10.人狼狩りの気配
この村に来てから、あまりにも、ままならない。これも、あらゆる事柄を曖昧にしてきたツケなのだろうか。それも、私たちの未来において大事なことばかりを。
様々な事を思いながら、私は一人きりで小屋の中にいた。祭りは今日で終わる。祭りが終われば霧も晴れるだろう。そうなれば、私はこの村を去ることが出来る。
アンバーはどうするだろう。彼女はずっと予定に変更はないと言ってきた。それでも、村の端々で聞こえてくるアンバーへの惜別の声を、私は知っていた。
──きっとあの子たちの娘だろうに。
年を重ねた村の者たちが囁き合う言葉が聞こえないはずもない。それに、アンバーはすでに村の多くの者たちから気に入られてもいた。

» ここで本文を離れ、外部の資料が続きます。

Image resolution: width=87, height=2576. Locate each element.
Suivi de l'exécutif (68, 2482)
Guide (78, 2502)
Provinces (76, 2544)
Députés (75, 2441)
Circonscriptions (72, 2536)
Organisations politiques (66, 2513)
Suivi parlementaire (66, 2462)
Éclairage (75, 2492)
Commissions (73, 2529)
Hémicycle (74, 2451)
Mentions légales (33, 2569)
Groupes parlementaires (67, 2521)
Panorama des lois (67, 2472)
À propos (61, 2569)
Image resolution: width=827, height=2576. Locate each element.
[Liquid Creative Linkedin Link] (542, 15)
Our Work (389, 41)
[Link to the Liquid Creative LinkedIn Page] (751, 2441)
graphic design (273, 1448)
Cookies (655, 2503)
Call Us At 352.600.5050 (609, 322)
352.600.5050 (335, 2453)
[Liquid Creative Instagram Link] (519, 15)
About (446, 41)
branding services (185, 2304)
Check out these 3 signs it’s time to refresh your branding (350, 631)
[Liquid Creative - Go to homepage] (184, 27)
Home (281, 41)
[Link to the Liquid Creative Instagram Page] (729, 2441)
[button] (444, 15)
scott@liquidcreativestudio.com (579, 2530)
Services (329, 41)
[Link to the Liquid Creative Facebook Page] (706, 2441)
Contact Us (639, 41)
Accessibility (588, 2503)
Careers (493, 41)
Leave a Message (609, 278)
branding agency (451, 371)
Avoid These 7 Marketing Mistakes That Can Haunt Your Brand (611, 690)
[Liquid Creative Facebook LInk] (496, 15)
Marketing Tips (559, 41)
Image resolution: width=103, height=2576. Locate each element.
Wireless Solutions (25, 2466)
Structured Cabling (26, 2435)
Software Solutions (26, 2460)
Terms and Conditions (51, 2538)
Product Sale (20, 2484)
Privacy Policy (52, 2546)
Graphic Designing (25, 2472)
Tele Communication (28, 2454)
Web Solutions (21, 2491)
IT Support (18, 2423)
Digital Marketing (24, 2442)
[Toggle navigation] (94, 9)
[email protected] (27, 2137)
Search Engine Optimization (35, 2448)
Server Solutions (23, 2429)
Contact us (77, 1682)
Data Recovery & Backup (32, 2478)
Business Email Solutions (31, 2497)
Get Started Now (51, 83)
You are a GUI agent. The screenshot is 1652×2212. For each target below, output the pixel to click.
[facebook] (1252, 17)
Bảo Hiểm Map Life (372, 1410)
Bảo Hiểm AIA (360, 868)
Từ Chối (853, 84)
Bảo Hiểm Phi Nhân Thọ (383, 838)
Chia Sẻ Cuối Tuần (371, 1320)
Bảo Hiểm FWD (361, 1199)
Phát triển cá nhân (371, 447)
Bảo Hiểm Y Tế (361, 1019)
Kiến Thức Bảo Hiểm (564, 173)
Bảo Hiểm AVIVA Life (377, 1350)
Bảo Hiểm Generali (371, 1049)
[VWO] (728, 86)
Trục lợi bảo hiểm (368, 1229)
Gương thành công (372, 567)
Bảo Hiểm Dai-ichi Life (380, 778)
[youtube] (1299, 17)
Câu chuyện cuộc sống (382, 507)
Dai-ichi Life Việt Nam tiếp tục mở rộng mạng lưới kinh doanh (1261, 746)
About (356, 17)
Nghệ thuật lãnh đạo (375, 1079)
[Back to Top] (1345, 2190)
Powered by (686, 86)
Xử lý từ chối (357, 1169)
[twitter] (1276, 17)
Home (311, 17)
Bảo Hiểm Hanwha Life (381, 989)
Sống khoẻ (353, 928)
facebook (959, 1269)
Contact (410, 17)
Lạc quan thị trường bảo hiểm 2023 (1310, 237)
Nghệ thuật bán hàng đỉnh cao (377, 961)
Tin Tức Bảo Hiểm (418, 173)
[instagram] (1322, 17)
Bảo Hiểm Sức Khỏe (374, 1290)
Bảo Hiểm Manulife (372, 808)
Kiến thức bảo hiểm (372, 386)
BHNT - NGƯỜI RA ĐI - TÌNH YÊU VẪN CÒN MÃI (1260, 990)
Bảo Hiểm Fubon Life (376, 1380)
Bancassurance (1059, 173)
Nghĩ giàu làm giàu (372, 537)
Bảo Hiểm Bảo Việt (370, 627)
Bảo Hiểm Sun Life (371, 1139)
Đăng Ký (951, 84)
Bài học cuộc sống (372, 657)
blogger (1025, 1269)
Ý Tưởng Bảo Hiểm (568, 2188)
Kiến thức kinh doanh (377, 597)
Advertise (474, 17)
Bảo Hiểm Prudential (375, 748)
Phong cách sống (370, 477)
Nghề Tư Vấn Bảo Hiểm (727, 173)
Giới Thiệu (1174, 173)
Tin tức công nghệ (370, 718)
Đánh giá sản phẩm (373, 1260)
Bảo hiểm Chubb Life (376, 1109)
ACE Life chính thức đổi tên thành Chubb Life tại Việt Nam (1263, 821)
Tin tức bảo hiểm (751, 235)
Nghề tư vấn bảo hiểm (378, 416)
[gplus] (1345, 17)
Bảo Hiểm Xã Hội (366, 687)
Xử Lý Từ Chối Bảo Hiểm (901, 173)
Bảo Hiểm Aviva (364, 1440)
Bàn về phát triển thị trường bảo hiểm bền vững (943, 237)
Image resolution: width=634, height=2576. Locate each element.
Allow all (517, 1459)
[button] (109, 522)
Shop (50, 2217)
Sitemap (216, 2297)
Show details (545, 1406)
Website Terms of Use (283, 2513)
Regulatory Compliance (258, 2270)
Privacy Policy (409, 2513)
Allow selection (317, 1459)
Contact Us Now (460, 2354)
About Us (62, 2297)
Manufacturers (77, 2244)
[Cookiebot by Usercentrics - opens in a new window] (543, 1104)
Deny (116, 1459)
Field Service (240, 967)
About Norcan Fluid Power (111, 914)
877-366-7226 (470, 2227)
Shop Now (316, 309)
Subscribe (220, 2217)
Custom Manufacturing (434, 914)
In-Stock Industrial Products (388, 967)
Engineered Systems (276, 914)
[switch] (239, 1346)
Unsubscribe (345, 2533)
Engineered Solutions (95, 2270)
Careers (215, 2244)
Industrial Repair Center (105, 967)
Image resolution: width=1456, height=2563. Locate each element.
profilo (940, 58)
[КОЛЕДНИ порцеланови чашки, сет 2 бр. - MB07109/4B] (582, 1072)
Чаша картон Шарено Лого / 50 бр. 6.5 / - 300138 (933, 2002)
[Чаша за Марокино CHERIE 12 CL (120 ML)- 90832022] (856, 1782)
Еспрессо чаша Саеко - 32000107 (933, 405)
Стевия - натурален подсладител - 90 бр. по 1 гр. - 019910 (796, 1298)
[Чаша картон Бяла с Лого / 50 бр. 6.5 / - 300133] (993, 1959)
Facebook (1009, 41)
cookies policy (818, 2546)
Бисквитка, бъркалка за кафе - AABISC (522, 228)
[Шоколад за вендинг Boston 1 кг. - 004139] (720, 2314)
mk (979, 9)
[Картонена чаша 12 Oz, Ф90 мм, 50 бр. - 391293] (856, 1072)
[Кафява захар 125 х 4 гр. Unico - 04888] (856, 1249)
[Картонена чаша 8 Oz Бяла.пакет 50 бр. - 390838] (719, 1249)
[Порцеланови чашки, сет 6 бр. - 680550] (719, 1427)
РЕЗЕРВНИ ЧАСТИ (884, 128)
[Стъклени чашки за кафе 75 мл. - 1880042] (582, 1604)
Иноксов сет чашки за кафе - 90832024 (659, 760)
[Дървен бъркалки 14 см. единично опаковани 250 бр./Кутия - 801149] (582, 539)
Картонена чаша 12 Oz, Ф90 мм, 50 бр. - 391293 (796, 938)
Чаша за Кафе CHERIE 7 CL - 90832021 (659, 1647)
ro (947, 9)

聞くところによれば、私の見ていない間に、村の者たちの祭りの準備を積極的に手伝ったりもしていたらしい。
──ずっといてくれたらいいのにね。
そう囁き合うだけではない。きっと、本人にも言っているだろう。
私はというと、肩身が狭かった。この村からアンバーを奪っているような気分になる。罪人になったような、そんな気持ちになってしまうのだ。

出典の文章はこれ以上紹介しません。